### PROBLEM DETAILS
Return the full set of entries below exactly, leaving every image out.

(Items from a data source)
........

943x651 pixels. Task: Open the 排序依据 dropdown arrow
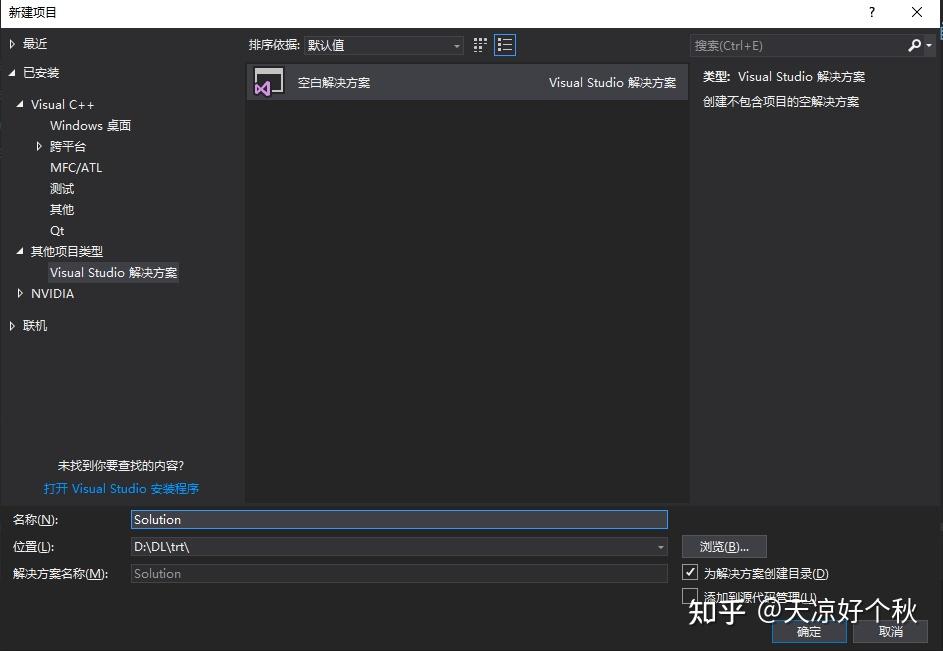coord(457,45)
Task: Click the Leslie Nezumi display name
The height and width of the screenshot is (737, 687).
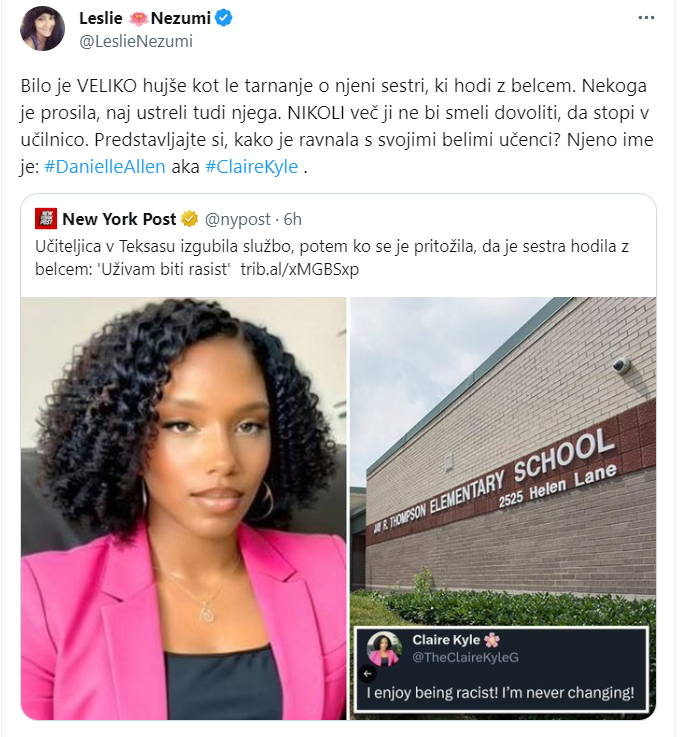Action: coord(145,18)
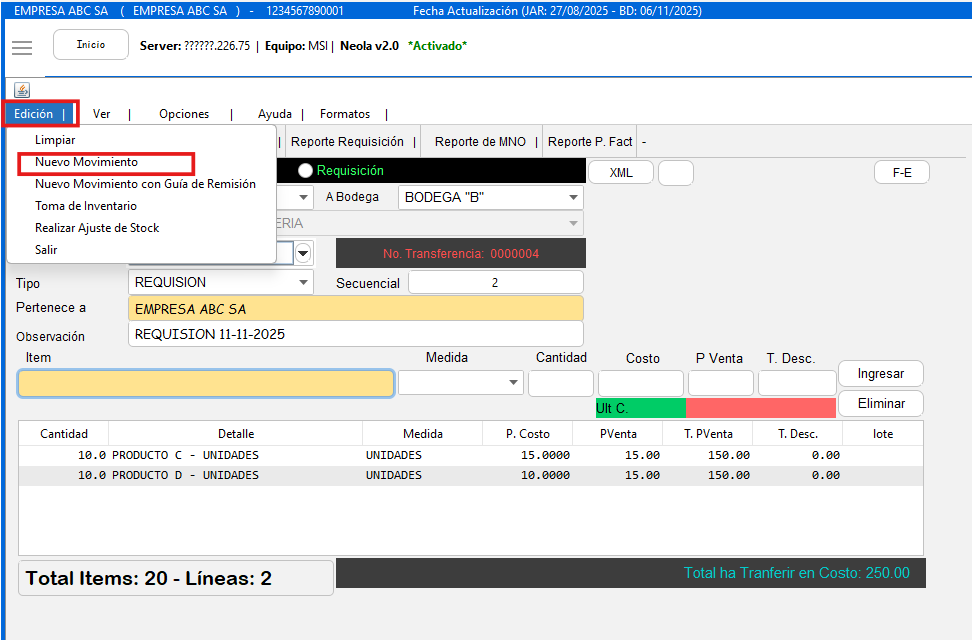Focus the Item input field
Image resolution: width=972 pixels, height=640 pixels.
coord(206,384)
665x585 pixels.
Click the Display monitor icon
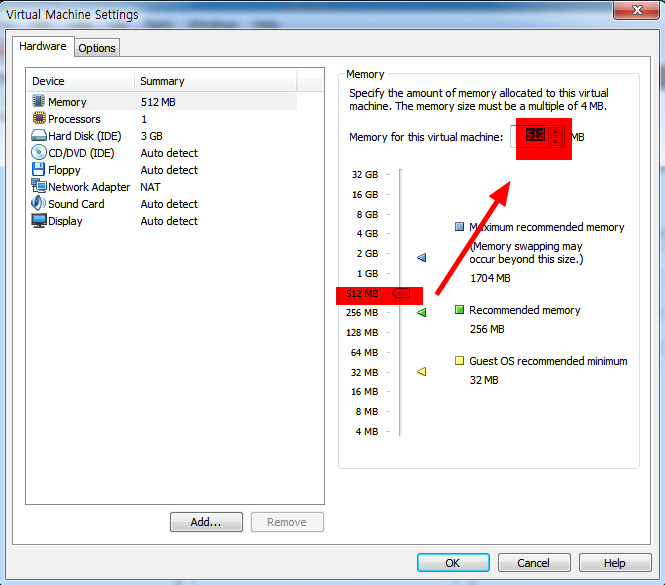39,221
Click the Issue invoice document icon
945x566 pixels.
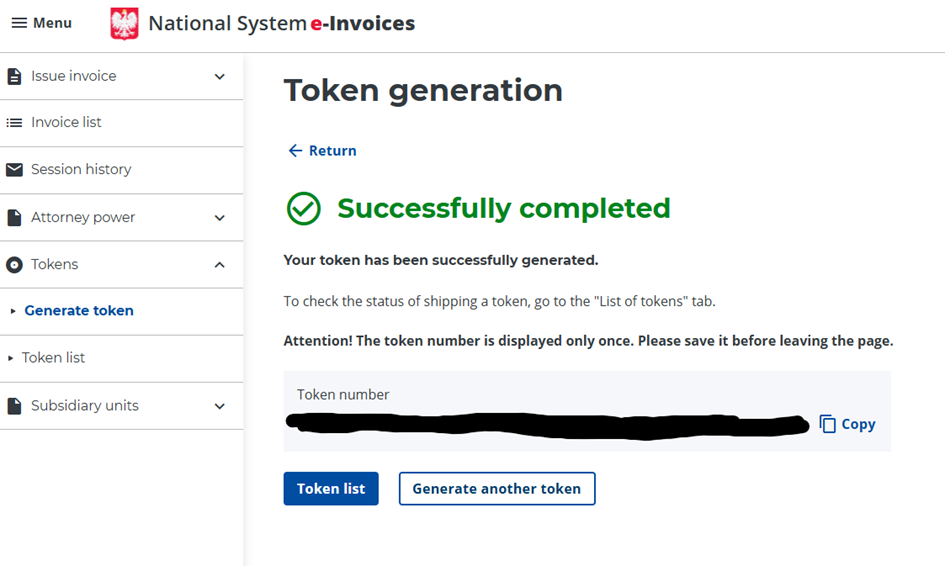pos(14,77)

........

### ANSWER AREA
943x651 pixels. Task: Open the 排序依据 dropdown arrow
coord(457,45)
Task: Click the Leslie Nezumi display name
The height and width of the screenshot is (737, 687).
Action: coord(145,18)
Focus the Item input field
Image resolution: width=972 pixels, height=640 pixels.
coord(206,384)
665x585 pixels.
Click the Display monitor icon
39,221
Click the Issue invoice document icon
945x566 pixels.
pos(14,77)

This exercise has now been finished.